裂肛や痔核に悩んでいる人は、お通じの悩みを同時に抱えている人が多いもの。食生活を見直して、すっきり排便することが痔の悩みから解放されることにつながる。女性のための肛門科専門外来のエキスパート、消化器外科医の高橋知子さんにお通じをよくする食生活のアドバイスをいただいた。
「いいうんち」を出すには、白米を1日2膳食べるのがおすすめ
肛門が切れる裂肛や、痔核が大きくなるのを予防・改善するには、便秘や下痢を防いで、便通を整えることがポイント。肛門に負担をかけずに排便するためにも、硬すぎず、水分を程よく含んだバナナ状のうんちが理想だ。 「便は、私たちが摂取した食物から栄養素が吸収されたあとの食物繊維の塊。朝食を抜くなど食事が不規則になると、食物繊維の摂取不足に陥ってしまいます。まずは1日3食きちんと食べることが基本です」(高橋先生) 近年、炭水化物抜きダイエットが注目され、「炭水化物はダイエットの敵」と見られてしまいがち。でも、炭水化物は食物繊維の一種なので、主食となるご飯やパンを抜いた食事を続けていると、便秘しやすくなってしまうのだ。 「便通を整えてくれるおすすめの食品は、実は白米ご飯です。白米に含まれるデンプンには、便を程よい軟らかさに保ち、まとまりのある形状にする働きがあります。便秘と痔の予防・改善に役立つので、患者さんたちにも『できれば、白米ご飯を1日2膳食べてみて』とお伝えしています」
便秘しやすい人、下痢しやすい人の食事の改善ポイントは?
昨今の腸活ブームで、玄米ご飯や雑穀ご飯を取り入れている人も多いだろう。

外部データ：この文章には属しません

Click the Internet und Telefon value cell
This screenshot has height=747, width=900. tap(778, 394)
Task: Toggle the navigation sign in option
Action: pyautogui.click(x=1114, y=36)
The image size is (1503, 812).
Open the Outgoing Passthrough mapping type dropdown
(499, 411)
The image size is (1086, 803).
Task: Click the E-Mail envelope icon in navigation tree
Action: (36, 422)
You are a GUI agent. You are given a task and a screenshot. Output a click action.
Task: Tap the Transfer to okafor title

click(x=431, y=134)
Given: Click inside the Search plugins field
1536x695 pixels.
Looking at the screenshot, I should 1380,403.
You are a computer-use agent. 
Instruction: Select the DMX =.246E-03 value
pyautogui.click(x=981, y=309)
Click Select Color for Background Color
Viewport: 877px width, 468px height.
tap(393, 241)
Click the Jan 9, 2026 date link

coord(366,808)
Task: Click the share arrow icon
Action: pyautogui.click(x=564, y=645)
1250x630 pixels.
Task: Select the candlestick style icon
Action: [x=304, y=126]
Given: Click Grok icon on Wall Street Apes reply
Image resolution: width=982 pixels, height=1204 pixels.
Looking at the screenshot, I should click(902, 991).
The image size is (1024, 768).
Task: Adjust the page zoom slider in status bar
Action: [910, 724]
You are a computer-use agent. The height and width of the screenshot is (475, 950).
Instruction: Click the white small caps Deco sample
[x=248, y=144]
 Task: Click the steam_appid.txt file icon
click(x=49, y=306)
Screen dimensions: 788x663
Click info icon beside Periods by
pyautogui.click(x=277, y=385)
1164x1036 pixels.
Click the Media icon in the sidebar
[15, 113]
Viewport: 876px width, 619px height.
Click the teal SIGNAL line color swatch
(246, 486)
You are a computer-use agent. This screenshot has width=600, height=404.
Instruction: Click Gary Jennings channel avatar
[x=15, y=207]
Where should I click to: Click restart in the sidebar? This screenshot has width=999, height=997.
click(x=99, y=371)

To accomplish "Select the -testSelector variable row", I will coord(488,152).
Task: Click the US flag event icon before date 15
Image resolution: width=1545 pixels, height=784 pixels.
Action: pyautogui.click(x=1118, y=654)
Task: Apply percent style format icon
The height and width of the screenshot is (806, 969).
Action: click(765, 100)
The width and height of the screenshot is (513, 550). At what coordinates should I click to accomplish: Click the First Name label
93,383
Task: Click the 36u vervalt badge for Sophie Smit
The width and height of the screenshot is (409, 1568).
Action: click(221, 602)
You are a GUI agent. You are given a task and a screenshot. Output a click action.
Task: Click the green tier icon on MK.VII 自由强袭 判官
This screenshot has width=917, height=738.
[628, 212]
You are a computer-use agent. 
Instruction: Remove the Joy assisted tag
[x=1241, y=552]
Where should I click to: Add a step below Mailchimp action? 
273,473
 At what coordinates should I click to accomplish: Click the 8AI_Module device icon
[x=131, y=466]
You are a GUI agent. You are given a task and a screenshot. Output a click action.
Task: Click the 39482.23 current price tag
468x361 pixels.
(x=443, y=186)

にもかかわらず「便秘ぎみ、または下痢ぎみ」という人がいるのはなぜだろうか? 「玄米や雑穀は不溶性食物繊維が豊富なことで知られています。すっきりと排便できているのなら、体に合っているサインなので問題ありませんが、玄米や雑穀を毎日食べることによって、便が硬くなってしまう人もいるのです。その理由は、人によって『合う・合わない』があり、腸のコンディションにも多様性があるからです。便が硬いと悩んでいる人は、いったん白米だけのご飯に戻すことをおすすめします。硬すぎず、軟らかすぎないうんちになりますよ」 また、「腸活しているのに、便が硬い人」は、もしかしたら玄米・雑穀とともに根菜類、キノコなどの不溶性食物繊維の摂取過多に偏っているのかもしれない。不溶性食物繊維の摂取量を減らして、海藻類や果物などの水溶性食物繊維を含む食品に置き換えてみるといいだろう。 一方、「腸活しているのに下痢しやすい人」は、乳製品、甘いもの、果物、小麦、カフェイン、アルコールなど、糖質の摂取過多に偏らないように気をつけよう。